My mother had me take a lot of Latin and Ancient Greek classes. She said that even though we were in America, that's what smart Italian kids studied. With this excuse, I had to study an ungodly amount of ancient literature.
But anyway, did you know that the most flourishing period of literature in known history was under Augustus? That's pretty much when the works that have forever changed the world's literature came out. Shakespeare, for example, was a big Ovid fan. Now, Ovid was relegated to modern-day Romania because he most likely bedded Augustus's first daughter, Julia the Elder. And yes, Ovid is my spirit animal.
But the point is Augustus was a censorship freak. Forget conservative Christian mothers banning Twain from school because his books have the n-word Augustus would ship you to a foreign state or outright put you on a cross in case you were a nobody.
And that's when Virgil wrote the Aeneid and Ovid the Metamorphosis. Those are the two biggest influences on Western literature by any means. And it all happened under the worst censorship ever. And those are just the two major examples. Many other huge writers lived under Augustus.
The guy was worse than the Chinese government in most aspects. If he had had the same degree of tech the CCP has, he would have been an absolute animal. Perhaps, we would even remember him much differently than we actually do.
I stop my hands from fidgeting again as I handle the dough.
Life is good, I try telling myself in order to calm down. I have a job, and I have people who are nice to me. Plus, what could I possibly complain about when there are all these beautiful women around me? Some anxiety? I mean, I did meet an alleged Dragon Lady.

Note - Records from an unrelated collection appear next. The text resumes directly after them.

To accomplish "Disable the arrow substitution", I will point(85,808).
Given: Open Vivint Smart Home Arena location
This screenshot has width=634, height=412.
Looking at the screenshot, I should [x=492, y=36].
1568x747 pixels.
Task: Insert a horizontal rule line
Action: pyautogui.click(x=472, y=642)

If I didn’t die then, what’s going to get me, some stupid flour?
I sneak a glance at Raissa. The short Elf is entirely absorbed in her task. She probably has many worries of her own, right?

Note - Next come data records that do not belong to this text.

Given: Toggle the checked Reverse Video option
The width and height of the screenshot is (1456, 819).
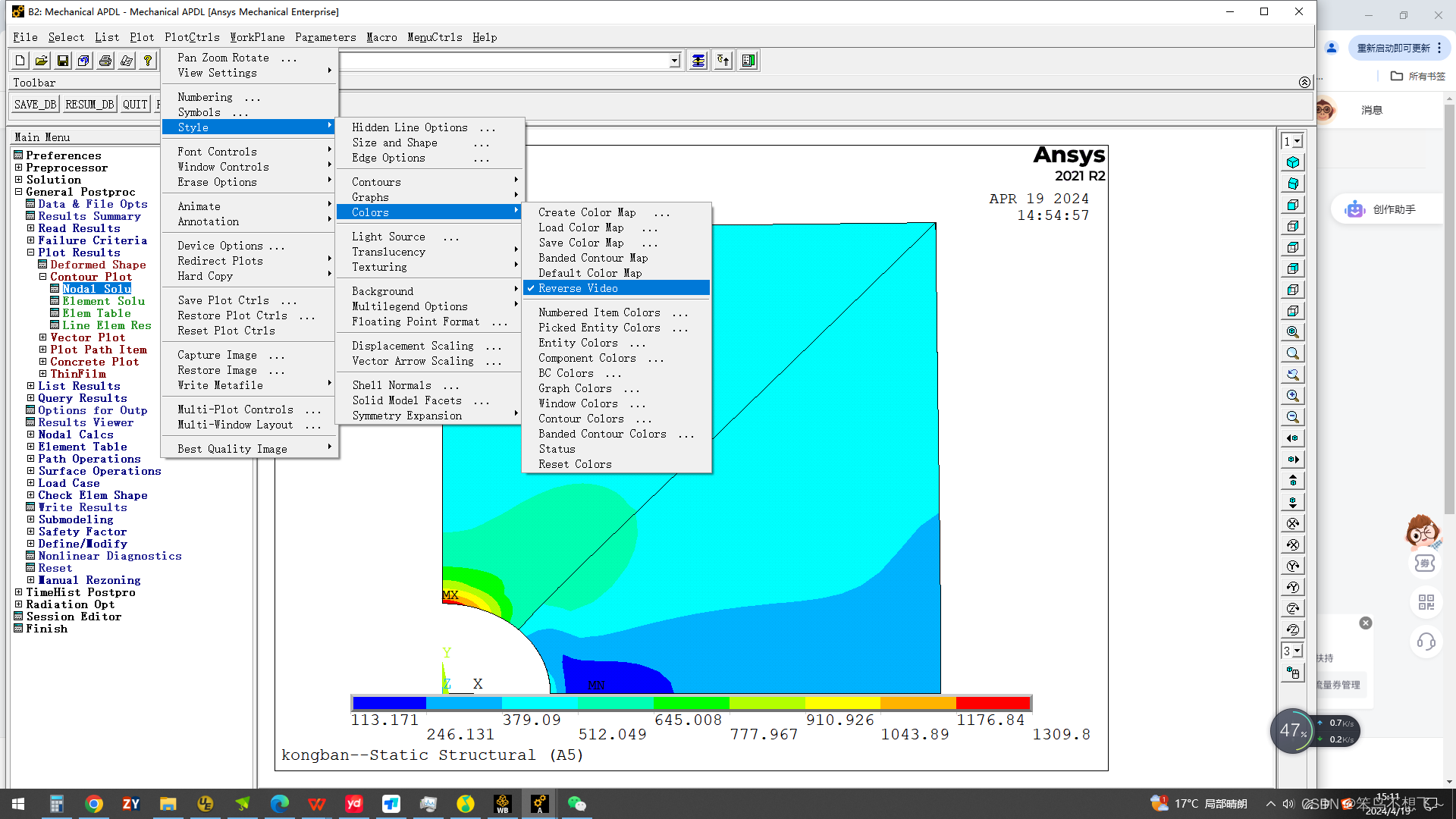Looking at the screenshot, I should click(578, 288).

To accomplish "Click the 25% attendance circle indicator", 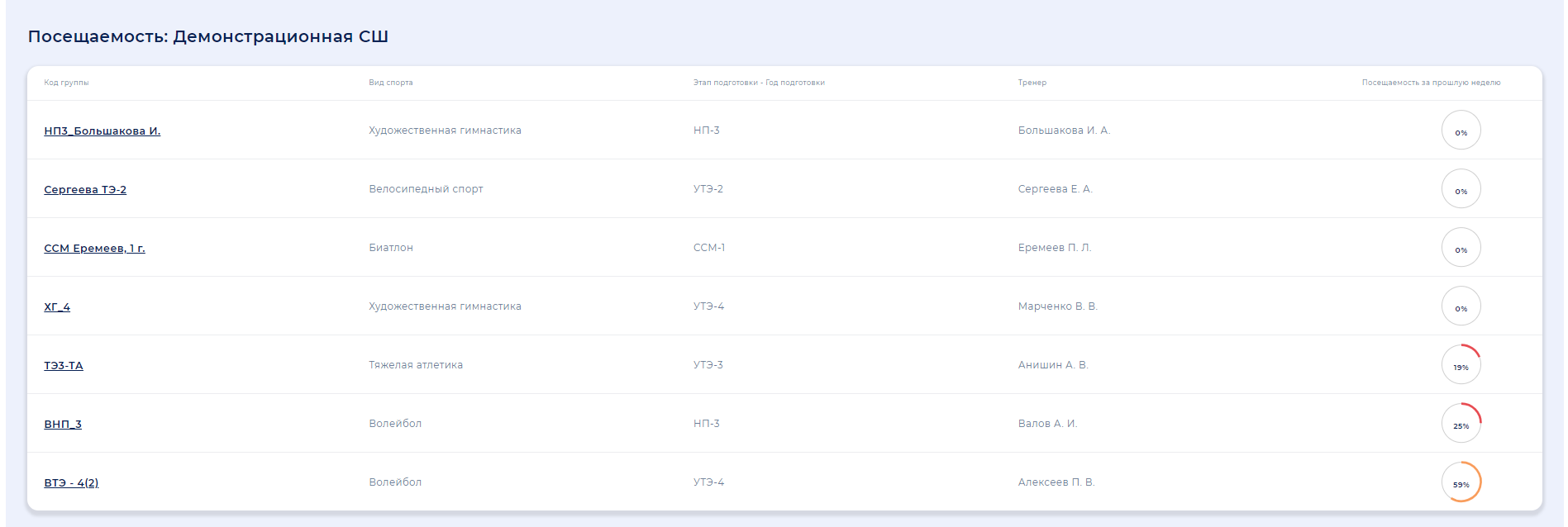I will [x=1461, y=424].
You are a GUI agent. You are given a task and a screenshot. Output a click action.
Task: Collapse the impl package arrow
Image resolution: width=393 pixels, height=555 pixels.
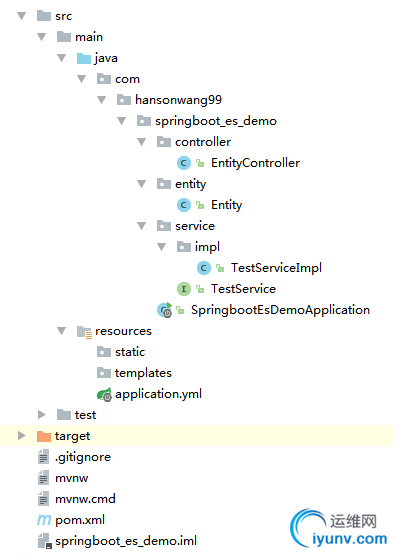pos(161,247)
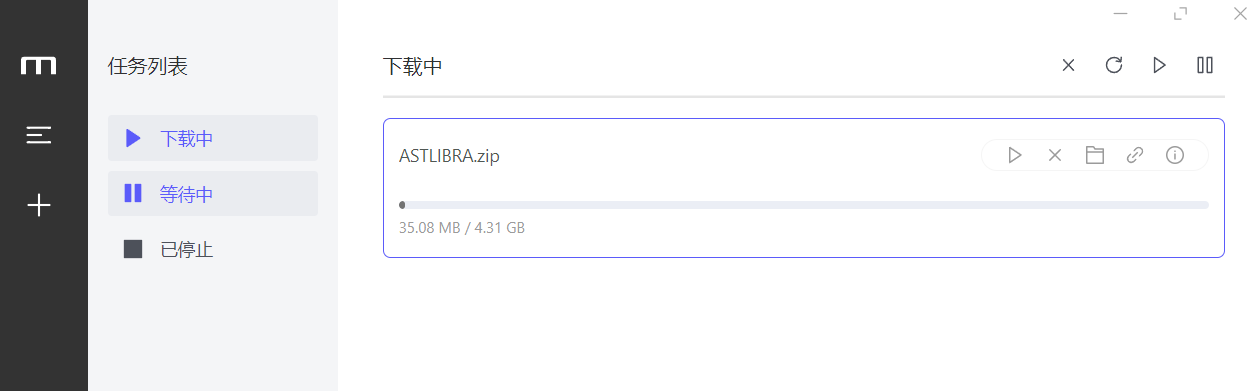Click the Motrix logo icon in sidebar
This screenshot has height=391, width=1254.
tap(39, 66)
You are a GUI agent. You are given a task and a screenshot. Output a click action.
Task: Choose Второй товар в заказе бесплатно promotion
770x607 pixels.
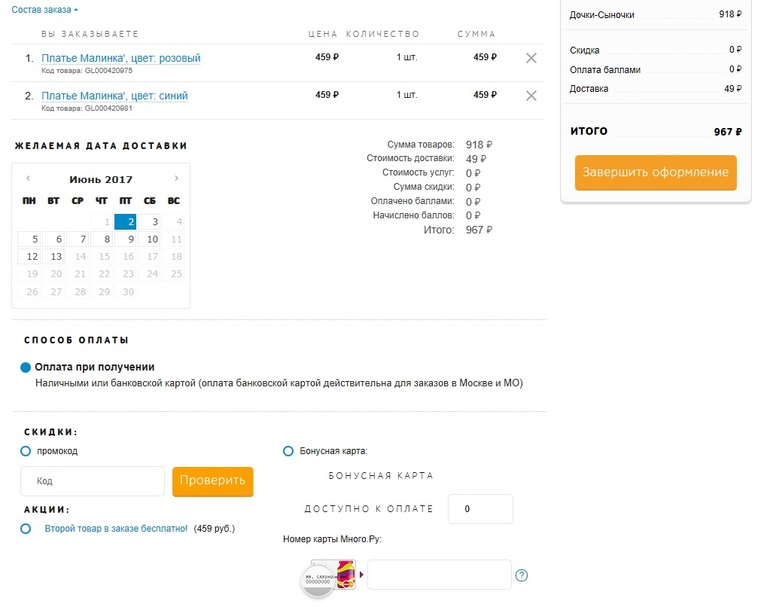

And so, why should I feel so bad?
Everyone has their issues; I’m not special.
I tried telling my mother this so many times as well. Sure, I’m good at some stuff. Sure, I was a smart child. So what? If you are smart, that’s just one more incentive to live a quiet life, no?

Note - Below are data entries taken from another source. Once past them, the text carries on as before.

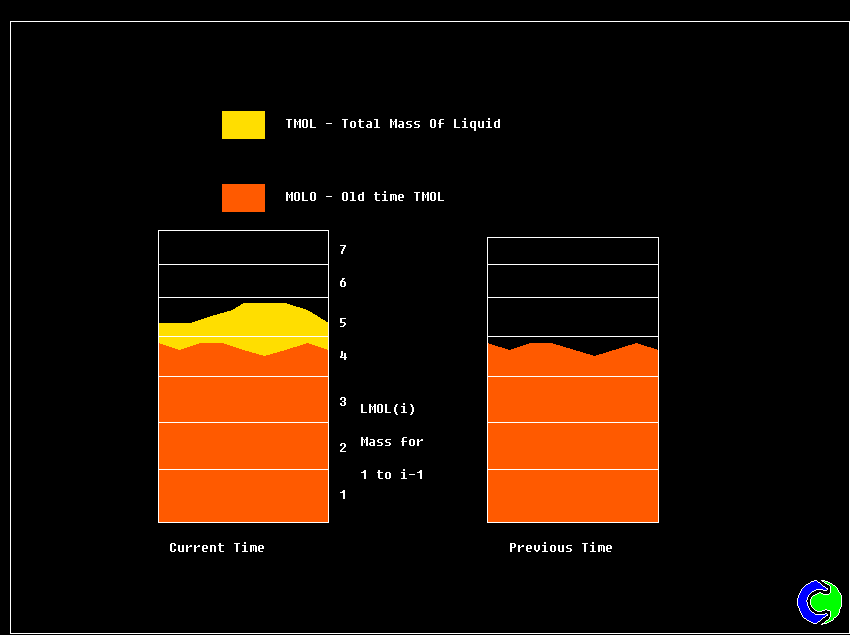Viewport: 850px width, 635px height.
Task: Click the 'Current Time' caption
Action: (217, 548)
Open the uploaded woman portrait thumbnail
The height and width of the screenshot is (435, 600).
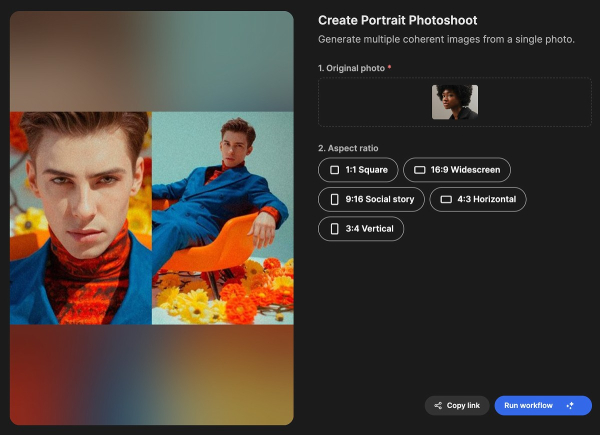click(455, 102)
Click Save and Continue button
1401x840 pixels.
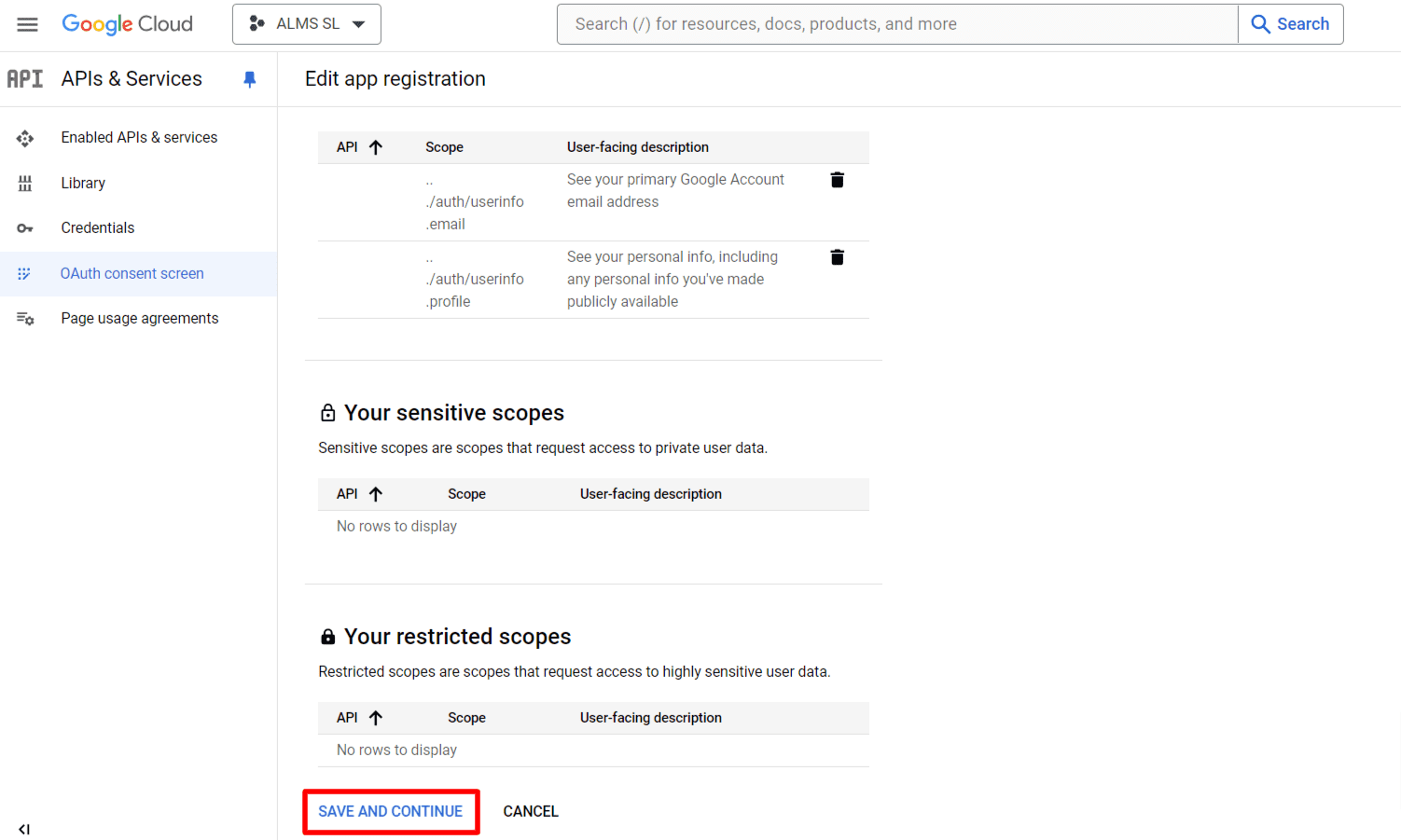(x=390, y=811)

I slowly exhale as I move onto more flour, stretching my hands. I’m not really used to kneading the dough by hand anymore. I should build a small kneading machine for these people. If they have clocks, we can pretty much extend the same mechanism to a mixer.
Maybe I can call it the Luciani 3000, who knows. Or the Luciani Buns Kneader, with the premium version being the Super Buns Squeezer.
And talking about buns. I sneak a far glance at Violante, the most gifted Elf in the rear department in the entire bakery. I honestly have no idea what they fed that girl, but we should make that an Elven-wide staple.
Should I approach her? Mmm. If so, how?
It’s not that easy. I mean, other than some casual flirting with Lucinda, who’s apparently a straight-A student with little romantic experience, I don’t have any action going on.
But more than that, I do not have any experience with Elven dating customs. I still remember when phones were barely a thing, and you had to walk up to people, sure. But... isn’t this that brought to the extreme?
What else could I use to guide my romantic life?
Huh.
Damn!
Among his great works, Ovid also wrote a manual on how to get laid! The damn dude was a goddamn legend.
I stop working the dough as I realize something.
Everything in that book can be applied to this place much better than Earth since it’s basically ancient times with skills.
Could this be how I actually make Biggus Dickus my official cognomen?